I do share your idea though, that we are “religious” being. I worked as a research assistant, when I was doing my MA, with a teacher who was working on a philosophical anthropology which was redefining human through religious manifestations and expressions of every kind. It was fascinating. There is no doubt in my mind that religious beliefs are the expression of a phylogenetically acquired mechanism which is useful to the survival of our specie. Of which nature? That would be very difficult to determine, of course. But for us to believe in a God as a supreme being who is watching over us is really silly, it’s really absurd!
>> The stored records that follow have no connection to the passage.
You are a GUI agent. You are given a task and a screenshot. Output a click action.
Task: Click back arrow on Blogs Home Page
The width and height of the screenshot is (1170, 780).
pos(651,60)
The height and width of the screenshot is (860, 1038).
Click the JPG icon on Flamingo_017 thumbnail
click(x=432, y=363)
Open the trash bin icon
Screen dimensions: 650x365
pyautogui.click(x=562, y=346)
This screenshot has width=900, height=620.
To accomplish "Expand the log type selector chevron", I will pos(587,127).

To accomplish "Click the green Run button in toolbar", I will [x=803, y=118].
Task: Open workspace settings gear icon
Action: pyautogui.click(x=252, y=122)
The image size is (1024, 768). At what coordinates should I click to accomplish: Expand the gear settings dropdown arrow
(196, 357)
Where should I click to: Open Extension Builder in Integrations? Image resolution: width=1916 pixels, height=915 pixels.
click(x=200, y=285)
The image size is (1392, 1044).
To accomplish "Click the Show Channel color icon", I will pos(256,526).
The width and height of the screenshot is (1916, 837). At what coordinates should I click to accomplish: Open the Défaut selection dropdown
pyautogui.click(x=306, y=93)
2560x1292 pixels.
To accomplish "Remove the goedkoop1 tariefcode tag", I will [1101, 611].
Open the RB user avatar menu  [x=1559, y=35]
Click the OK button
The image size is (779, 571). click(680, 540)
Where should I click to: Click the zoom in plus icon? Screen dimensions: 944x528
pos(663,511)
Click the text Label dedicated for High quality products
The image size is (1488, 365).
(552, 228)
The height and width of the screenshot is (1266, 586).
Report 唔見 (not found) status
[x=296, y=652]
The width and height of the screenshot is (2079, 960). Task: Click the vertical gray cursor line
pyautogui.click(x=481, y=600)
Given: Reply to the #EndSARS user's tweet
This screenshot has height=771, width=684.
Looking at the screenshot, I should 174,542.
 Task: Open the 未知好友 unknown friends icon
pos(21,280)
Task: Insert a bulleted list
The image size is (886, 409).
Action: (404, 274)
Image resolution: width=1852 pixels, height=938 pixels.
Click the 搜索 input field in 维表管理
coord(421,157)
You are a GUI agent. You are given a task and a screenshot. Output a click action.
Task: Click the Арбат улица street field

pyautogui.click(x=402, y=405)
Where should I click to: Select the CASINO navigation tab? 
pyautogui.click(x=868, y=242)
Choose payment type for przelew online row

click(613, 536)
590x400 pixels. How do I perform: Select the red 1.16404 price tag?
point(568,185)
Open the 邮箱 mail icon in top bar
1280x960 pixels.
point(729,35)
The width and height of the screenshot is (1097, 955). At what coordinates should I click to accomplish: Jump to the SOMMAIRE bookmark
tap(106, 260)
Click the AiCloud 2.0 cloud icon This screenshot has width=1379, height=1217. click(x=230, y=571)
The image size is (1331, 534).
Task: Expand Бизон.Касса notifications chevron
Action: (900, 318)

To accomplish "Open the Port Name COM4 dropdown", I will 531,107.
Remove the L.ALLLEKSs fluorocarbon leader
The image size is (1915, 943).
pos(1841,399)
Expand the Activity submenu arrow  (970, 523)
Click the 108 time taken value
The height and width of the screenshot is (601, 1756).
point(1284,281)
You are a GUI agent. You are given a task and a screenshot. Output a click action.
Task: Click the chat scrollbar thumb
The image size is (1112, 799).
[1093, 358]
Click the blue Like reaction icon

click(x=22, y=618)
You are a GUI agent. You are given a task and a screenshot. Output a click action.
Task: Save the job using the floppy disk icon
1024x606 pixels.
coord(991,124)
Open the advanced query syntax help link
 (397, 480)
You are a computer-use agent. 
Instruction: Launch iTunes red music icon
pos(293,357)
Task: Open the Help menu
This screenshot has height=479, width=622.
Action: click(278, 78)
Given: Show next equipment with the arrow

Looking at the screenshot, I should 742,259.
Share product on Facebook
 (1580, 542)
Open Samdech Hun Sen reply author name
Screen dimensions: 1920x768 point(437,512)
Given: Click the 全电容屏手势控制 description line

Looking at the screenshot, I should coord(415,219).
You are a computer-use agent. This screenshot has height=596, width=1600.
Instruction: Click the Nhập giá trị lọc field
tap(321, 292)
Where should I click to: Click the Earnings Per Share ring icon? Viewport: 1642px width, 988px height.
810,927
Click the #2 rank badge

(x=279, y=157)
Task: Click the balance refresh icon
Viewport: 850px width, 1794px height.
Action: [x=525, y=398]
The very mythology of it, besides the fact that you can easily follow it’s evolution through history, and therefore deconstruct it completely, the very mythology of a father who punishes and reward us, who creates an “us and them” type of world based on the flattering of his ego, and the credibility given to the institutions that are defending such constructs and imposes rites and taboos have to be set aside once and for all before they do more harm that they already have caused, imo.
A type of deist belief could be defended, but here intervenes my Camus quote. On a simple “moral” ground (and I use “moral” in a very broad sense, here), the idea of an interventionist God should render the belief useless. Once again, “either God is all powerful, but then he is responsible for evil, so why give a cult for such a God, or either he is not responsible for it, but is not all mighty, and then why would we even care?
(As I'm rereading myself, I realize once again how poor my expression is. I'm sorry, my friend).